A court hearing in New Orleans on Thursday is expected to confront one of today’s thorniest issues, the role and representation of the past in everyday life: Should officials go ahead with last month’s city council decision to relocate three statues of Confederate leaders and a memorial to an uprising against Louisiana’s Reconstruction-Era Republican government? Or are heritage and preservation groups justified in their claim that moving the monuments would not only violate both the constitution and state law, but also destroy the “integrity of the historic landscape of New Orleans”?
The impulse behind the decision to move these offending symbols, like similar efforts elsewhere, is certainly understandable, especially in the wake of last summer’s horror in Charleston, S.C. Yet, however problematic public monuments to the defenders and beneficiaries of slavery and Jim Crow might appear today, we would do well to consider an enduring human reality easily as troubling to historians as it is reassuring to politicians: People forget—quickly, and with minimal encouragement—especially when it makes them feel better and divests them of obligations they are eager to shed. It is more tempting to hide what’s painful than to confront it, but rarely does this path of lesser resistance take a nation or society where it really needs to go.
For example, as recently as half a century ago, U.S. history textbooks attempted to soften and rationalize the subjugation of African Americans, Native Americans, immigrants and other minorities. Meanwhile, Soviet Premier Nikita Khrushchev was relentlessly toppling statues and renaming buildings and even cities in hopes of purging the public memory of the brutal and embarrassing horrors visited on the populace by former premier Josef Stalin. In these and any number of similar cases stretching back to antiquity, efforts to make the past less troubling or more inspiring have left untold generations uninformed about the realities of their history or its ramifications for the present.
As a case in point, the history behind the controversial monuments in New Orleans is far more complicated and far-reaching in its consequences than many Americans realize. Most memorials of that type were not constructed immediately after the Civil War, but at least a generation after the final overthrow of Reconstruction in 1877, and they served not simply to reaffirm the rightness of the South’s “Lost Cause,” but to rally white southerners to a new campaign to restore their racial supremacy. As the 19th century drew to a close, the move to monumentalize the Lost Cause went hand-in-hand with campaigns for segregation and disfranchisement that, replete with incendiary rhetoric, more than once fueled outbreaks of mass violence against blacks, including the infamous Wilmington, N.C., riot of 1898. The principal instigator of this racial pogrom, which left at least two dozen blacks dead, was ex-Confederate and former congressman Alfred Moore Waddell, a vigorous proponent of erecting monuments to the state’s “fallen sons,” who also warned that the only means of fully securing their heroic legacy was stripping black men of the vote by any means necessary even if “we have to choke the Cape Fear [River] with carcasses.”

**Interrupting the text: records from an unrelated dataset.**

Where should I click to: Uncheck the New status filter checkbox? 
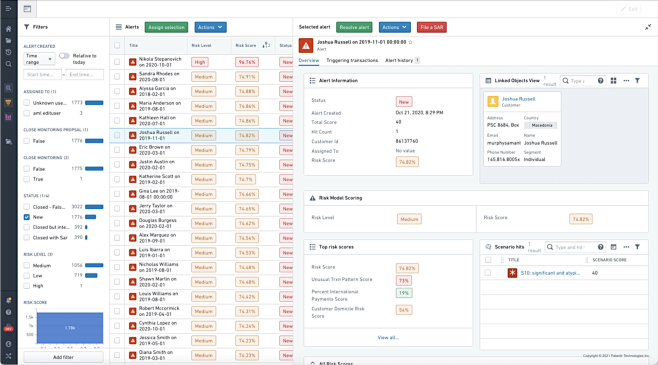click(x=27, y=217)
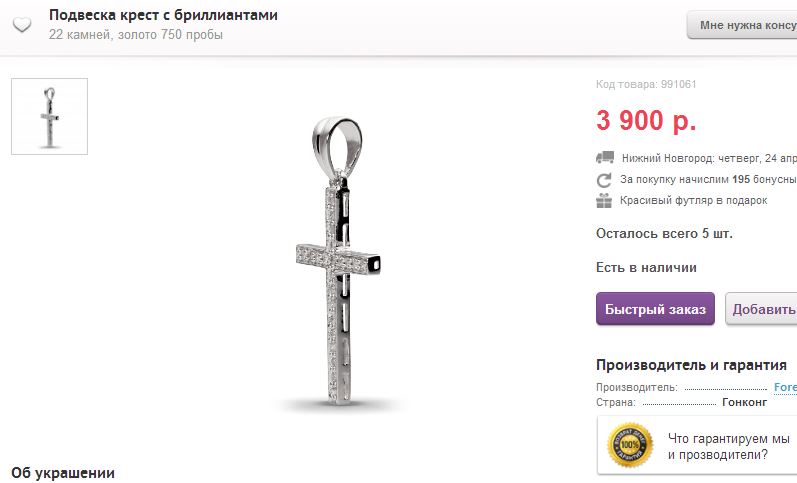Open the Что гарантируем мы и производители link
The height and width of the screenshot is (483, 797).
click(x=729, y=446)
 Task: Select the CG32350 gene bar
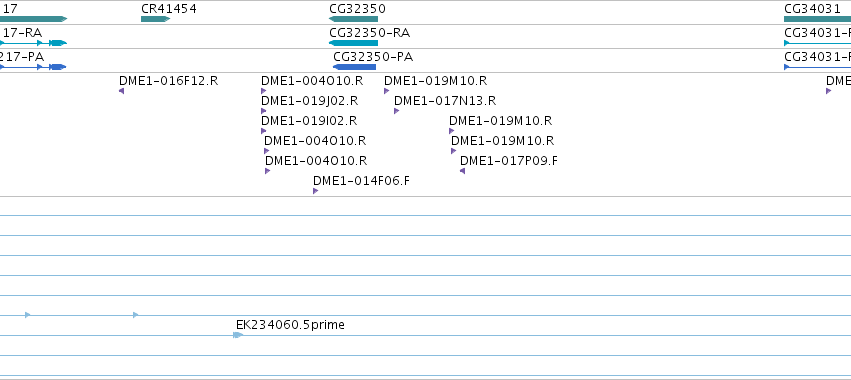tap(353, 19)
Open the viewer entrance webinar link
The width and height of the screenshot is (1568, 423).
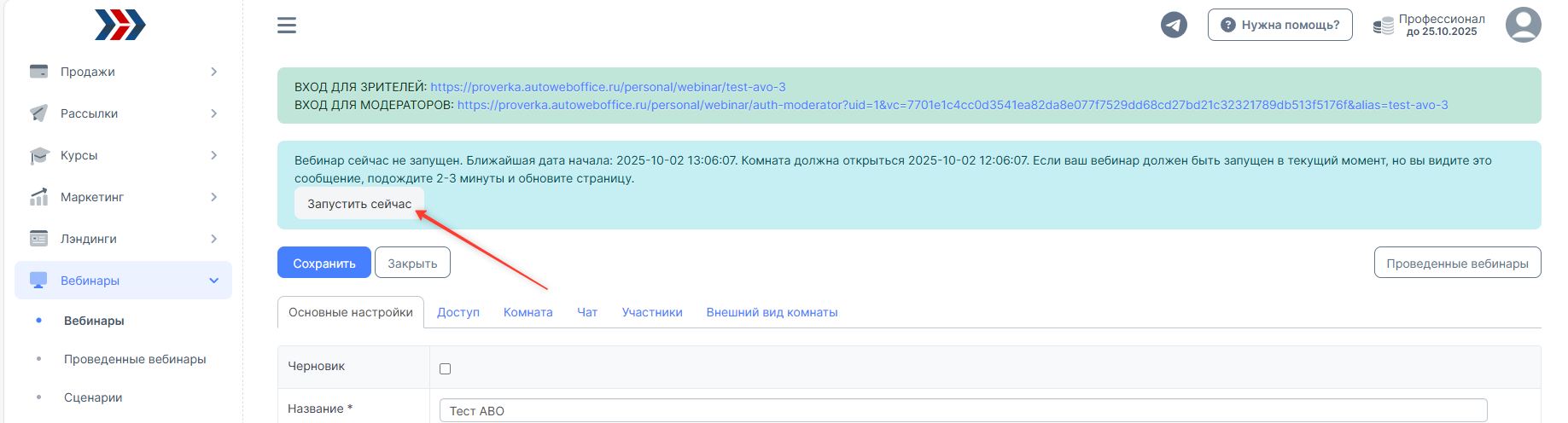(x=608, y=87)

To some, this additional layer of interpretation might seem only to make these already painful symbols even more so. To others, however, a fuller understanding of the breadth and complexity of the their implications could make them seem less like taunting reminders of victimization and more like powerful testaments to the enormous adversity black Americans have been forced to surmount. Properly annotated and situated in a museum where they need be seen only by those who choose to do so, some of these monuments might ultimately serve a valid educational, and even socially redemptive purpose. Some historians and preservationists argue that, rather than concealing them, we should simply do a better job of explaining them. The National Trust for Historic Preservation’s Stephanie Meeks has noted that the organization believes “we actually need more historic sites properly interpreted, to help us contextualize and come to terms with this difficult past.” Atlanta History Center President Sheffield Hale and his colleagues have actually drafted a template for supplementing the original information on a Confederate monument with language linking the Lost Cause to efforts to restore supremacy, and pointing out that “celebrations of the Lost Cause often went hand-in-hand with campaigns to enact laws mandating ‘Jim Crow’ segregation and disenfranchising African American voters which also sparked racial violence, including lynching, well into the twentieth century.”
The mirage of a post-racial America has long since evaporated, but it is nonetheless important to recognize that the contemporary grievances of today’s minorities are deeply rooted in a long history of discrimination and imposed disadvantage. Presented in broader historical perspective, monuments like those in New Orleans could contribute to that recognition. As historian David Blight noted in response to those who find it upsetting that Yale’s Calhoun College bears the name of a prominent defender of slavery and advocate for slaveholding interests, “The past should really trouble us. I don’t want the past to ever make us feel good.” Ta-Nehisi Coates seemed to feel much the same when he explained, “I don’t know if I want to forget that, at some point, somebody was crazy enough to have a monument to Nathan Bedford Forrest. That’s a statement about what society was. That shouldn’t be forgotten.” Such remarks point to what should be a distinctly troubling irony: At a time when the nation needs urgently to acknowledge the enduring consequences of its racially unjust past, we seem increasingly intent on sweeping aside many of the most vivid reminders of why there is still so much to overcome.
James C. Cobb is Spalding Distinguished Professor of History, Emeritus, at the University of Georgia and a former president of the Southern Historical Association.